### DATA EXTRACTS

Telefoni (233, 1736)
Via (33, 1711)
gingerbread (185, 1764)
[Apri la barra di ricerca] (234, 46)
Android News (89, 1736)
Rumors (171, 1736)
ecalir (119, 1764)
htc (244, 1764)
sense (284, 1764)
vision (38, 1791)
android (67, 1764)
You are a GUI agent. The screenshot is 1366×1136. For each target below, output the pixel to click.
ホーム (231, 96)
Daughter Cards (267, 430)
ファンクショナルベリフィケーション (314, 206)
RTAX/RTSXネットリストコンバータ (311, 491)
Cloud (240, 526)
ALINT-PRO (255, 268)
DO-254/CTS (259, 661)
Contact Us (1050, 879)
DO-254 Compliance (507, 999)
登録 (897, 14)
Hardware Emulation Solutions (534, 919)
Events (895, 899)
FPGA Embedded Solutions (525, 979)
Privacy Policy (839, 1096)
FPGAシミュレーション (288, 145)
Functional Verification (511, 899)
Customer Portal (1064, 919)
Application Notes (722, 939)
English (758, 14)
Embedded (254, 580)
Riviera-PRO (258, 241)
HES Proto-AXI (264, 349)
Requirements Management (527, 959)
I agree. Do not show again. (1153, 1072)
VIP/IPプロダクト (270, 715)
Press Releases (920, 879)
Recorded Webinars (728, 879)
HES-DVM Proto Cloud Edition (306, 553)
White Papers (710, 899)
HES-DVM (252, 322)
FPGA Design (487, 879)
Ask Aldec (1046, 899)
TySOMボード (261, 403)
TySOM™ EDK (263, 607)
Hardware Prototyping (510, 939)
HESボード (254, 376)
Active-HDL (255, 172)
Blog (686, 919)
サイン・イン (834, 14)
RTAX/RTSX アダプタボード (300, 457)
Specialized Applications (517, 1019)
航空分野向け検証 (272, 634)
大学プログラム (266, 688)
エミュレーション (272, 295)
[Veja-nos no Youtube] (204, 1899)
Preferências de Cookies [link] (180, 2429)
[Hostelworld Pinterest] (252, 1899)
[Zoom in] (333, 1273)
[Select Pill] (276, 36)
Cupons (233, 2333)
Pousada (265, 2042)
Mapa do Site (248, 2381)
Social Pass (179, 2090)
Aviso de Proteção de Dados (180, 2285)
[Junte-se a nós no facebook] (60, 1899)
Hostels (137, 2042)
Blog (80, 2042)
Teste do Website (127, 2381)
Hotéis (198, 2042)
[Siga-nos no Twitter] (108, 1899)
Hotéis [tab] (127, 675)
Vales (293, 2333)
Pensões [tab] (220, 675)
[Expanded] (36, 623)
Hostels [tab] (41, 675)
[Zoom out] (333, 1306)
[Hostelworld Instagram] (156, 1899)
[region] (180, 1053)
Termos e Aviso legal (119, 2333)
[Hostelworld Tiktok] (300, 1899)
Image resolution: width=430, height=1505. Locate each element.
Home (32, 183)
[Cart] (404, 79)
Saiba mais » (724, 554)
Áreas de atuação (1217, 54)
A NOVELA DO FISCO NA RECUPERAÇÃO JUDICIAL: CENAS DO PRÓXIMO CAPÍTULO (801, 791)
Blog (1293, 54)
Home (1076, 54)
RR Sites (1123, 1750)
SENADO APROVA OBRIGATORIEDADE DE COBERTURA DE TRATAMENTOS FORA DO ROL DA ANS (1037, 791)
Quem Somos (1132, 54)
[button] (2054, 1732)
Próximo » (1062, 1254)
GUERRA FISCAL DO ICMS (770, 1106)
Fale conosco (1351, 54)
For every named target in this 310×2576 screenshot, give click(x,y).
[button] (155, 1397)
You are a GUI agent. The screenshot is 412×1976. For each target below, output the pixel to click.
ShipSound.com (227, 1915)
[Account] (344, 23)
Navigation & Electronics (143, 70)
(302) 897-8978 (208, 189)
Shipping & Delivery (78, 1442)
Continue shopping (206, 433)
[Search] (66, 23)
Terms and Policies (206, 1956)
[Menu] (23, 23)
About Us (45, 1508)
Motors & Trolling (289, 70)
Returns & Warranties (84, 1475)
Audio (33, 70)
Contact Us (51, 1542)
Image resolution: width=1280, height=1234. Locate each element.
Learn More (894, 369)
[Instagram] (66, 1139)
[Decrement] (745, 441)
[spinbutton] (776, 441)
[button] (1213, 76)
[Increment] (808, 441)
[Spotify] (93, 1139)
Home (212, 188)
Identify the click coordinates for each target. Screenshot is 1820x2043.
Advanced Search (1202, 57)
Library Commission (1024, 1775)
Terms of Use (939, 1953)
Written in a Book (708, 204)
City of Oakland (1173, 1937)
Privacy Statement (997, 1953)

### WHAT YOU HAVE TO DO
The answer must be an exact copy of every record above.

### ANSWER SECTION
Telefoni (233, 1736)
Via (33, 1711)
gingerbread (185, 1764)
[Apri la barra di ricerca] (234, 46)
Android News (89, 1736)
Rumors (171, 1736)
ecalir (119, 1764)
htc (244, 1764)
sense (284, 1764)
vision (38, 1791)
android (67, 1764)
You are a GUI agent. The screenshot is 1366×1136. For each target below, output the pixel to click.
ホーム (231, 96)
Daughter Cards (267, 430)
ファンクショナルベリフィケーション (314, 206)
RTAX/RTSXネットリストコンバータ (311, 491)
Cloud (240, 526)
ALINT-PRO (255, 268)
DO-254/CTS (259, 661)
Contact Us (1050, 879)
DO-254 Compliance (507, 999)
登録 (897, 14)
Hardware Emulation Solutions (534, 919)
Events (895, 899)
FPGA Embedded Solutions (525, 979)
Privacy Policy (839, 1096)
FPGAシミュレーション (288, 145)
Functional Verification (511, 899)
Customer Portal (1064, 919)
Application Notes (722, 939)
English (758, 14)
Embedded (254, 580)
Riviera-PRO (258, 241)
HES Proto-AXI (264, 349)
Requirements Management (527, 959)
I agree. Do not show again. (1153, 1072)
VIP/IPプロダクト (270, 715)
Press Releases (920, 879)
Recorded Webinars (728, 879)
HES-DVM Proto Cloud Edition (306, 553)
White Papers (710, 899)
HES-DVM (252, 322)
FPGA Design (487, 879)
Ask Aldec (1046, 899)
TySOMボード (261, 403)
TySOM™ EDK (263, 607)
Hardware Prototyping (510, 939)
HESボード (254, 376)
Active-HDL (255, 172)
Blog (686, 919)
サイン・イン (834, 14)
RTAX/RTSX アダプタボード (300, 457)
Specialized Applications (517, 1019)
航空分野向け検証 (272, 634)
大学プログラム (266, 688)
エミュレーション (272, 295)
[Veja-nos no Youtube] (204, 1899)
Preferências de Cookies [link] (180, 2429)
[Hostelworld Pinterest] (252, 1899)
[Zoom in] (333, 1273)
[Select Pill] (276, 36)
Cupons (233, 2333)
Pousada (265, 2042)
Mapa do Site (248, 2381)
Social Pass (179, 2090)
Aviso de Proteção de Dados (180, 2285)
[Junte-se a nós no facebook] (60, 1899)
Hostels (137, 2042)
Blog (80, 2042)
Teste do Website (127, 2381)
Hotéis (198, 2042)
[Siga-nos no Twitter] (108, 1899)
Hotéis [tab] (127, 675)
Vales (293, 2333)
Pensões [tab] (220, 675)
[Expanded] (36, 623)
Hostels [tab] (41, 675)
[Zoom out] (333, 1306)
[Hostelworld Instagram] (156, 1899)
[region] (180, 1053)
Termos e Aviso legal (119, 2333)
[Hostelworld Tiktok] (300, 1899)
Image resolution: width=430, height=1505. Locate each element.
Home (32, 183)
[Cart] (404, 79)
Saiba mais » (724, 554)
Áreas de atuação (1217, 54)
A NOVELA DO FISCO NA RECUPERAÇÃO JUDICIAL: CENAS DO PRÓXIMO CAPÍTULO (801, 791)
Blog (1293, 54)
Home (1076, 54)
RR Sites (1123, 1750)
SENADO APROVA OBRIGATORIEDADE DE COBERTURA DE TRATAMENTOS FORA DO ROL DA ANS (1037, 791)
Quem Somos (1132, 54)
[button] (2054, 1732)
Próximo » (1062, 1254)
GUERRA FISCAL DO ICMS (770, 1106)
Fale conosco (1351, 54)
For every named target in this 310×2576 screenshot, give click(x,y).
[button] (155, 1397)
You are a GUI agent. The screenshot is 412×1976. For each target below, output the pixel to click.
ShipSound.com (227, 1915)
[Account] (344, 23)
Navigation & Electronics (143, 70)
(302) 897-8978 (208, 189)
Shipping & Delivery (78, 1442)
Continue shopping (206, 433)
[Search] (66, 23)
Terms and Policies (206, 1956)
[Menu] (23, 23)
About Us (45, 1508)
Motors & Trolling (289, 70)
Returns & Warranties (84, 1475)
Audio (33, 70)
Contact Us (51, 1542)
Image resolution: width=1280, height=1234. Locate each element.
Learn More (894, 369)
[Instagram] (66, 1139)
[Decrement] (745, 441)
[spinbutton] (776, 441)
[button] (1213, 76)
[Increment] (808, 441)
[Spotify] (93, 1139)
Home (212, 188)
Identify the click coordinates for each target. Screenshot is 1820x2043.
Advanced Search (1202, 57)
Library Commission (1024, 1775)
Terms of Use (939, 1953)
Written in a Book (708, 204)
City of Oakland (1173, 1937)
Privacy Statement (997, 1953)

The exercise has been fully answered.